In all this, I have said little about the damage to the judicial branch posed by the judicial filibuster, but perhaps that is too obvious to need great elaboration. Certainly, long-standing vacancies in the face of expanding dockets mean a failure to address the life, liberty and property in litigation. Beyond this, other scholars have often reinforced the framers concern that when a minority of the Senate can delay or obstruct a fully capable nominee by reason of partisan or ideological disagreement, there is the greater likelihood of a “faction,” as Madison would have called it, eroding the independence of the judiciary.
A few final words. Professor Tribe more or less concedes that senior members of the Senate, such as Senator Byrd (D-W. Va) and Senator Schumer (D-NY), have acknowledged the power of a majority of the Senate to change its rules, including its cloture rules, by majority vote, though he implies that somehow, these members now believe that since this was not done “at the beginning of a new Congress,” the Senate is estopped to adopt new rules or otherwise interpret existing cloture rules as inapposite to judicial nominations. I know of no support for this timing limitation, though I admit orderliness and good administration would commend it. The constitutional text is clear: “Each House may determine the Rules of Proceedings, . . .” Article I, section 5. The power is plenary and available. And as Senator Byrd, as recently as today, confirmed, the power of a majority to close debate existed from the time of the first Senate. In Senator Byrd’s own words: “The rules adopted by the United States Senate in April 1789 included a motion for the previous question . . . the previous question allowed the Senate to terminate debate. ‘Mr. President, I move the previous question.’ Or in the House, ‘Mr. Speaker, I move the previous question.’ And if that gains a majority, no further debate-the previous question will be voted on.”

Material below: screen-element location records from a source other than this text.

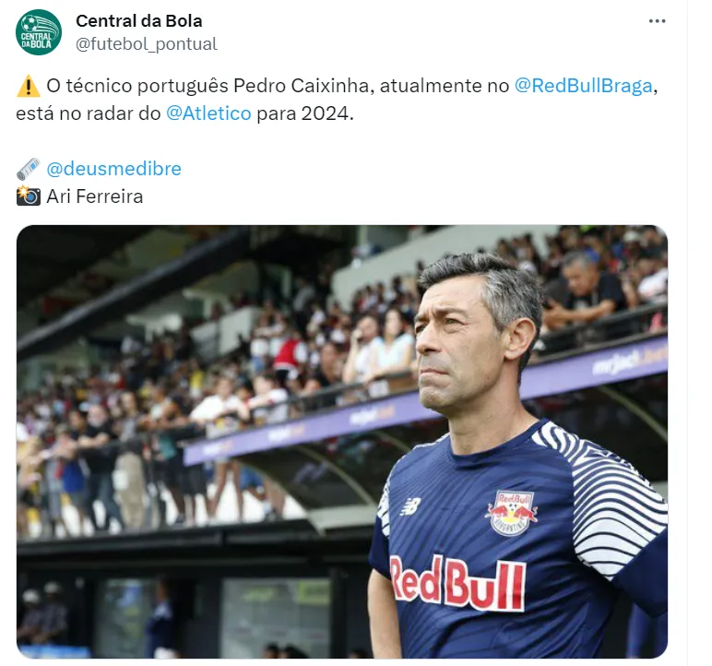
Task: Click the Central da Bola display name
Action: [x=139, y=21]
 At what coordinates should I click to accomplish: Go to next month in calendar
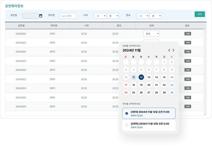(174, 50)
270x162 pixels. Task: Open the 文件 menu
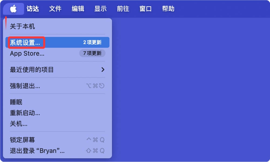(x=55, y=9)
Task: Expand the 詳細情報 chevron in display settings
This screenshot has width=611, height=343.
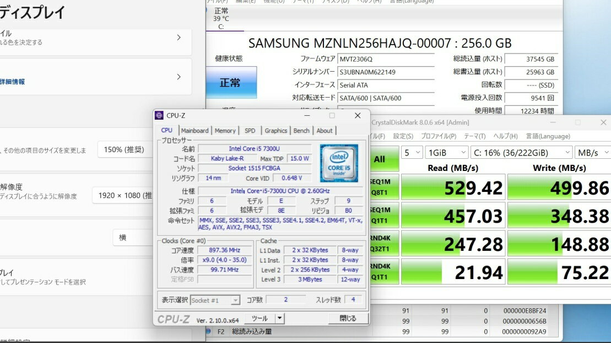Action: pyautogui.click(x=179, y=77)
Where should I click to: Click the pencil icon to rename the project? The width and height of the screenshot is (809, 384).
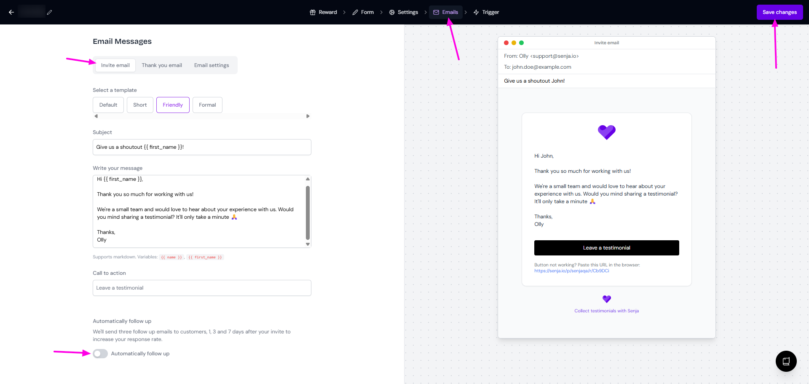point(49,12)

The time for closing debate on these long-pending judicial nominations is at hand. The Senate majority should do so, not to “automatically confirm” anyone, but to decide, consistent with the historic understanding of the Senate’s “advice and consent” duty, whether the men and women nominated merit appointment not because they are our fellow partisans with respect to one policy or another, but because they understand the nature of the judicial role and the rule of law.